[[ The input open ]]

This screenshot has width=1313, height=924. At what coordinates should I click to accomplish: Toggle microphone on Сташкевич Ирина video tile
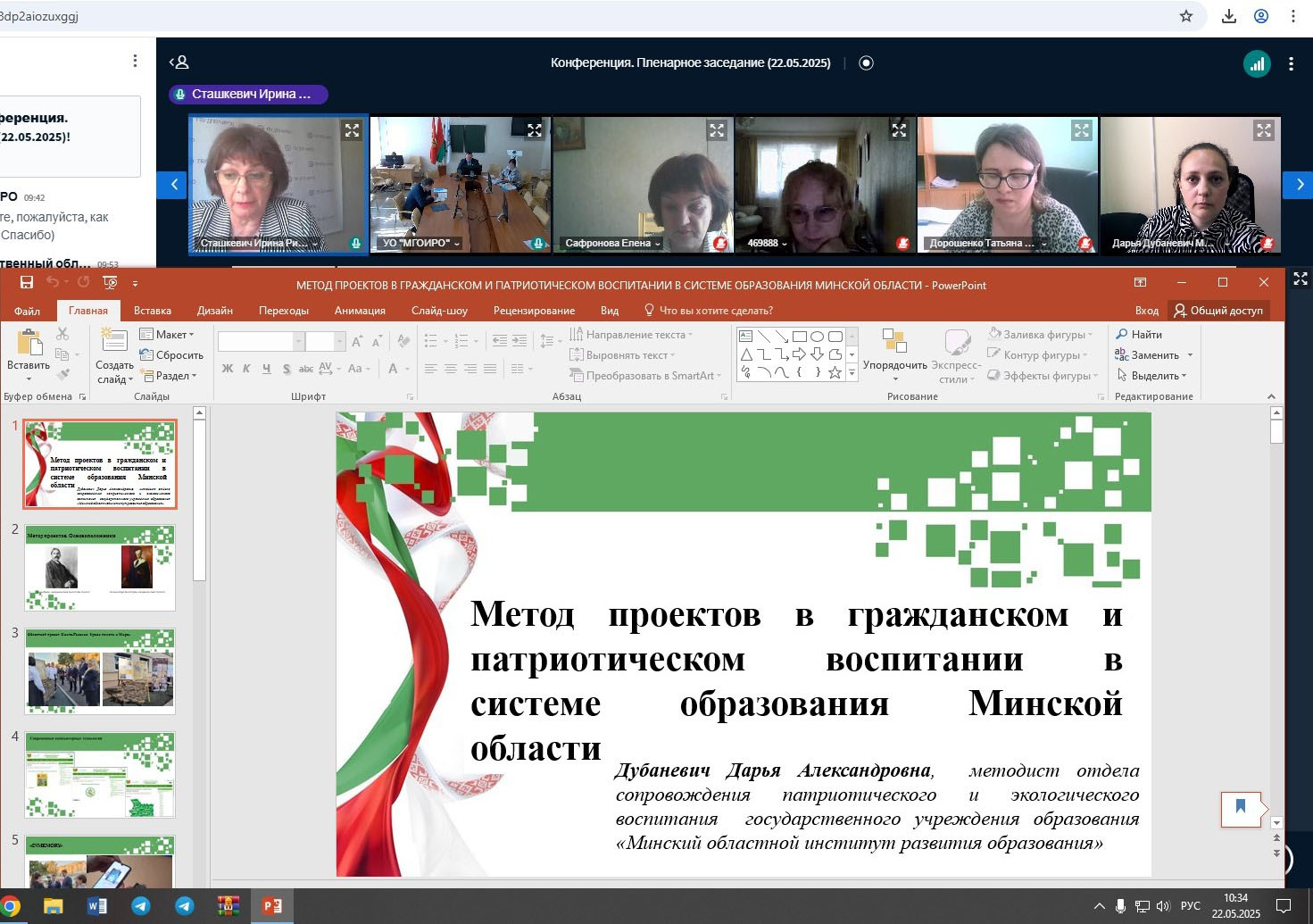(355, 243)
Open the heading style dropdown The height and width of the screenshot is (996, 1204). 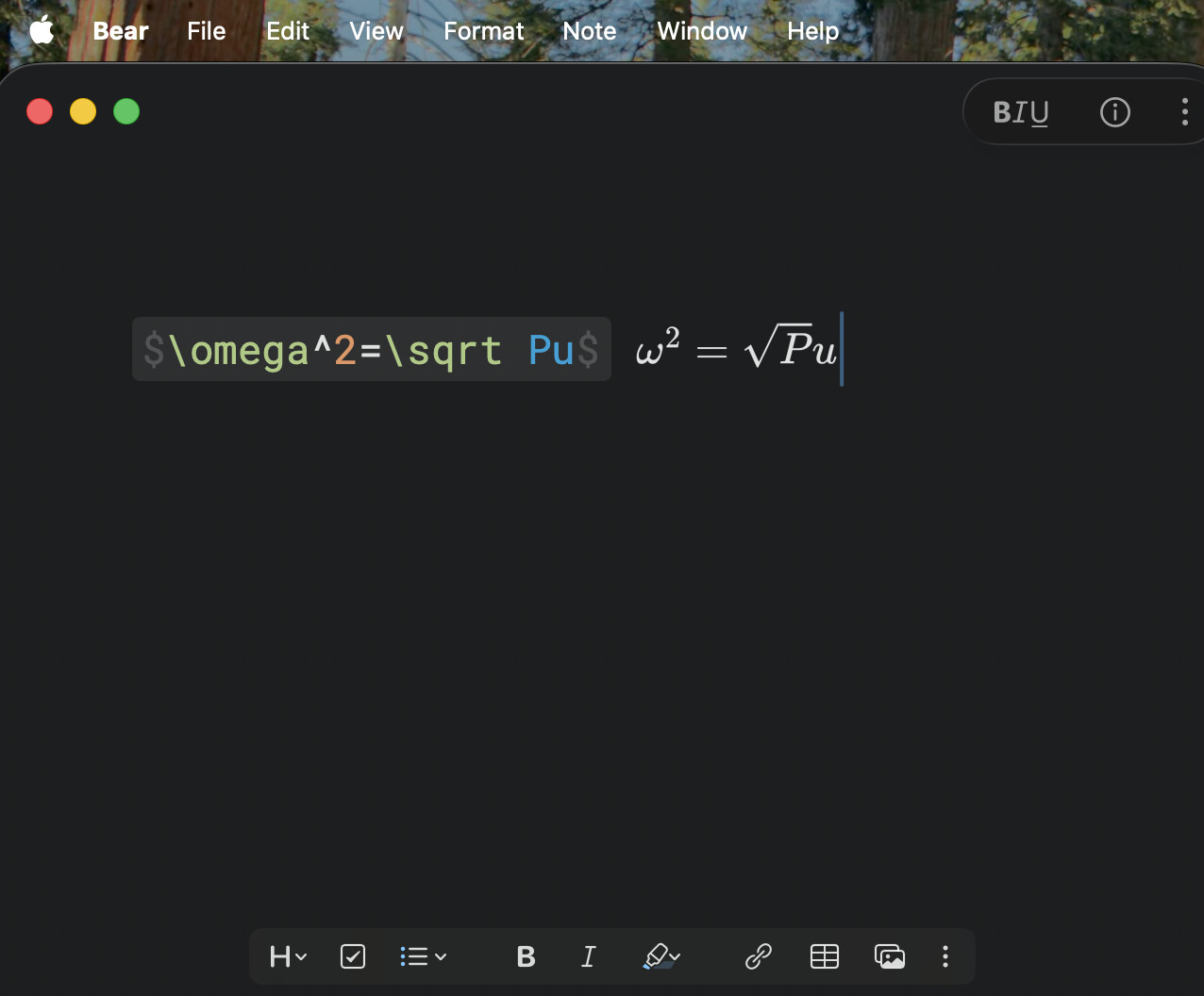[x=288, y=957]
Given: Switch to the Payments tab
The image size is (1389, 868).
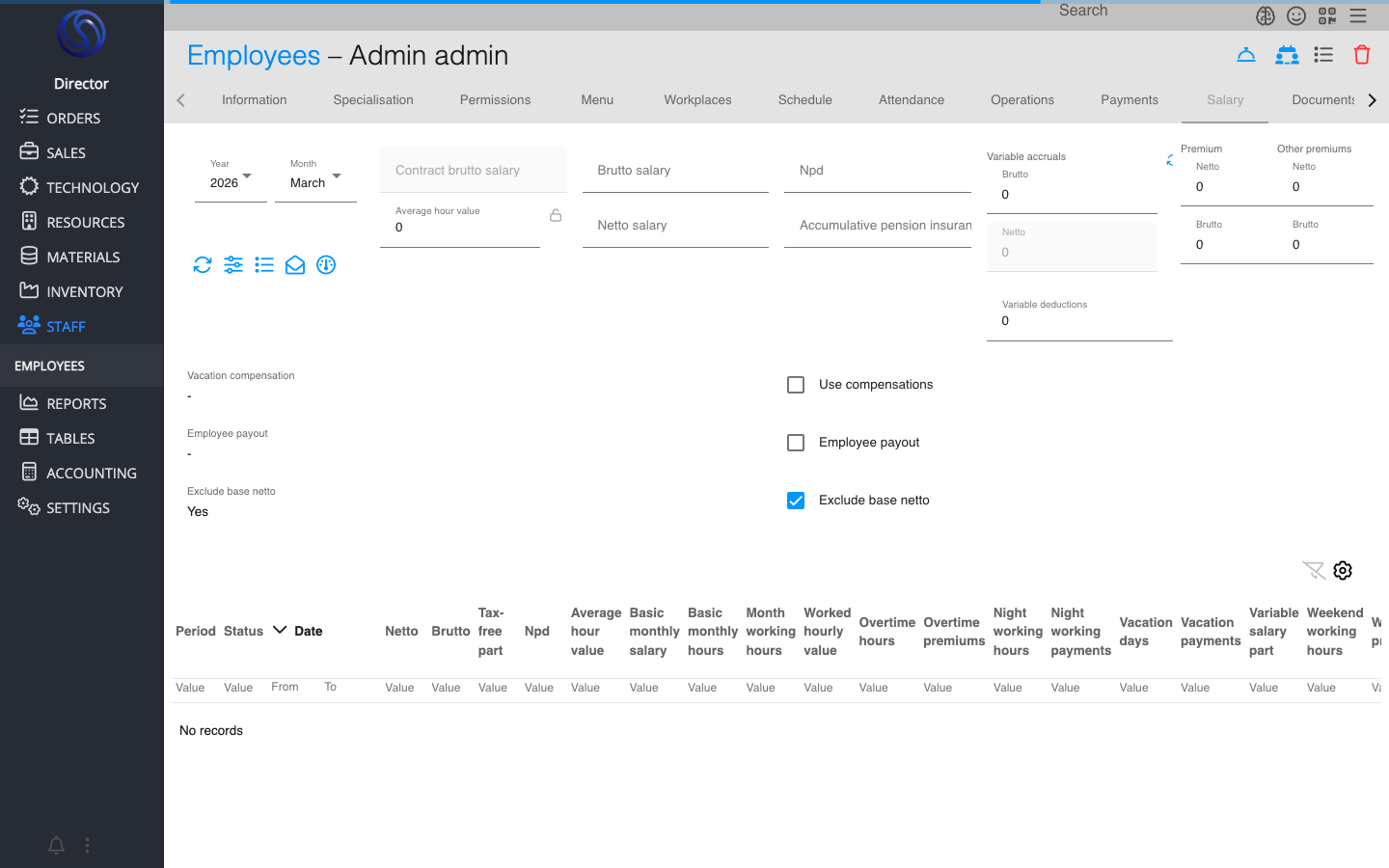Looking at the screenshot, I should tap(1129, 100).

[[ The input closed ]]

§ **Required work**:
Could you retype exactly the lines running from the one with "Given: Switch to the Payments tab" to the end of the material above, pictures omitted?

§ **Task answer**:
Given: Switch to the Payments tab
The image size is (1389, 868).
Looking at the screenshot, I should tap(1129, 100).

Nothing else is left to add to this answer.